** Directions for this task **
Repeat everything in the passage on drinking culture from "A binge drinking" down to "a soft drink.", word for word.

** Selected excerpt **
We can pass laws, we can wring our hands and blame the environment, and whether young people are from an affluent home or at the bottom of the socioeconomic scale it makes very little difference. We have a strong culture that accepts excessive drinking, stemming from the days of European settlement and the lone men coming to town and spending their earnings on drink. Today, in many settings, drinking is necessary to prove oneself part of the group, and our young people are t vulnerable and susceptible victims.
A binge drinking culture cannot exist without adult support and encouragement, and sadly there is plenty of that. The sale of alcopop drinks is a new and insidious factor in the mix. Children generally do not like alcohol, it is an acquired taste and the alcopop drinks with their very sweet taste and often high alcohol content, which is tasteless, seduce them and others into thinking they are fine and they drink them like a soft drink.
When we were staying to Japan where soft drinks and alcoholic drinks are all mixed up in the local convenience store and look the same , we bought what we thought was lemonade. The can had a picture of a lemon and the shopkeeper said "rimonade", which seemed to clinch the identification. It was a lovely cool drink and being thirsty on a hot day we drank two cans quickly. When our son came home, he looked at the cans and said "do you realize this is alcohol?" and showed us the very tiny lettering [in English among the Japanese lettering] on the bottom of the can which said "sake" and gave a percentage. The language barrier meant that we had no idea that we were consuming alcohol. Fortunately we didn't have several cans and then get in a car to drive! It was the uninvitingly named "Pocari Sweat" which is advertised all over Japan, that maybe we should have been buying.

[Word and item position data]
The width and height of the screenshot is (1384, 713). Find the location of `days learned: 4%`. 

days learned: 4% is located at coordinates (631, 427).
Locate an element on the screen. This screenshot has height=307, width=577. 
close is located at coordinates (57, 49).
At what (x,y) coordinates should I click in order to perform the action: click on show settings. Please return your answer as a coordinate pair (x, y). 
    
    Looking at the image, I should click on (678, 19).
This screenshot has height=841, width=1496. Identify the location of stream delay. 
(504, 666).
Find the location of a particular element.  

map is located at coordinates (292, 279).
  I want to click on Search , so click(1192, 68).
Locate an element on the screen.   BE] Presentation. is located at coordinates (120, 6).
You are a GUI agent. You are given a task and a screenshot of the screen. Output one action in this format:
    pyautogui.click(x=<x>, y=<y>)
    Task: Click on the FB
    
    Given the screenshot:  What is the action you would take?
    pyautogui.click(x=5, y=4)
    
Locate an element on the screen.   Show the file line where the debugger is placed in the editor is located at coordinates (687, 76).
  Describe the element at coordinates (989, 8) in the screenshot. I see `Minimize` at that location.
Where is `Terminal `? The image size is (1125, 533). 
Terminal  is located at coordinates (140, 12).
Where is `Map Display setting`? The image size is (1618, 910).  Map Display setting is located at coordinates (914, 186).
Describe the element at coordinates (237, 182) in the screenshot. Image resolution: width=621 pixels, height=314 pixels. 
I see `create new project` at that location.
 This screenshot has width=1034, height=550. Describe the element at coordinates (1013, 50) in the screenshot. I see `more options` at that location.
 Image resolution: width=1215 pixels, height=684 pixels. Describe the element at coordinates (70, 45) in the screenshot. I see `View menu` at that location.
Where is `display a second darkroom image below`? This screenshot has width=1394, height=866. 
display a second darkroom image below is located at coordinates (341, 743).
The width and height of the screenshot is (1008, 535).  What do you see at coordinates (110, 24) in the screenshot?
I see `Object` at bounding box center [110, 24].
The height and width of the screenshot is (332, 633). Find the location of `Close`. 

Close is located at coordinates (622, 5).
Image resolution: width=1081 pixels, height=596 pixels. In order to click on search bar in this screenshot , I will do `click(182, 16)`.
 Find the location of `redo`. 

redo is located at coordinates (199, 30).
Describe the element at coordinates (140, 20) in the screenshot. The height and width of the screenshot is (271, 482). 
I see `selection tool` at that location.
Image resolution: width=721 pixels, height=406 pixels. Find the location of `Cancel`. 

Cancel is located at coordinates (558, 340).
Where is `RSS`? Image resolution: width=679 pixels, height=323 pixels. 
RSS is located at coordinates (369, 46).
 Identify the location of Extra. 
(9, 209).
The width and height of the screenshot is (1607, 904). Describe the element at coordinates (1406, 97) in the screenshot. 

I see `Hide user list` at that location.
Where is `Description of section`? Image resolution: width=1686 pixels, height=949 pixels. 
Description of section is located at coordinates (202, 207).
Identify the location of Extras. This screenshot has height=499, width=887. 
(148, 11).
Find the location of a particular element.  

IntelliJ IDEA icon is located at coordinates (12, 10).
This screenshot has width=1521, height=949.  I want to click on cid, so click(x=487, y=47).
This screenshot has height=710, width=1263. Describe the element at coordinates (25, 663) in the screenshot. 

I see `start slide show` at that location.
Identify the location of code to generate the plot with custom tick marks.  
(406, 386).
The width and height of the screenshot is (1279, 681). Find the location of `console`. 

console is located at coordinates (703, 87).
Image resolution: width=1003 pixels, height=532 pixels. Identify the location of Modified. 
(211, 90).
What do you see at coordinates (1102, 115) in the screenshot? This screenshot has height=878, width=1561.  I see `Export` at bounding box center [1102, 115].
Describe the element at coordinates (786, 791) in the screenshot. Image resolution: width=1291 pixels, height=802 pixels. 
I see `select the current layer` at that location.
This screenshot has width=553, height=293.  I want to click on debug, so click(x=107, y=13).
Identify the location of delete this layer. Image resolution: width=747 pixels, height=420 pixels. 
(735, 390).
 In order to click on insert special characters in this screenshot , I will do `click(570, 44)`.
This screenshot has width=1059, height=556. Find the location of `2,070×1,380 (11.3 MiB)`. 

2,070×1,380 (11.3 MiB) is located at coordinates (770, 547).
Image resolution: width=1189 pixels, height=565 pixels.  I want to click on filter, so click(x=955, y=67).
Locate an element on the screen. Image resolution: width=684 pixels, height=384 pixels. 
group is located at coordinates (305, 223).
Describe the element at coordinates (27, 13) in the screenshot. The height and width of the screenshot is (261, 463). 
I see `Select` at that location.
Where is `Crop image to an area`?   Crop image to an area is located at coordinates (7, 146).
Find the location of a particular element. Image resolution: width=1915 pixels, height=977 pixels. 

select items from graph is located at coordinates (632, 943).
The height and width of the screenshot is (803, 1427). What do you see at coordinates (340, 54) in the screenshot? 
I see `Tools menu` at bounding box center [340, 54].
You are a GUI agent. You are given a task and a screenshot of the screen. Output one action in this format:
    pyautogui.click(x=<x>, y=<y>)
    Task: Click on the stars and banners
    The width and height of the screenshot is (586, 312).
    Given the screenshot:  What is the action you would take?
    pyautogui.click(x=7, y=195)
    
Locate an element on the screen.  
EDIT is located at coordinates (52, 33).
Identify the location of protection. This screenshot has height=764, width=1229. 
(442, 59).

** Result **
A binge drinking culture cannot exist without adult support and encouragement, and sadly there is plenty of that. The sale of alcopop drinks is a new and insidious factor in the mix. Children generally do not like alcohol, it is an acquired taste and the alcopop drinks with their very sweet taste and often high alcohol content, which is tasteless, seduce them and others into thinking they are fine and they drink them like a soft drink.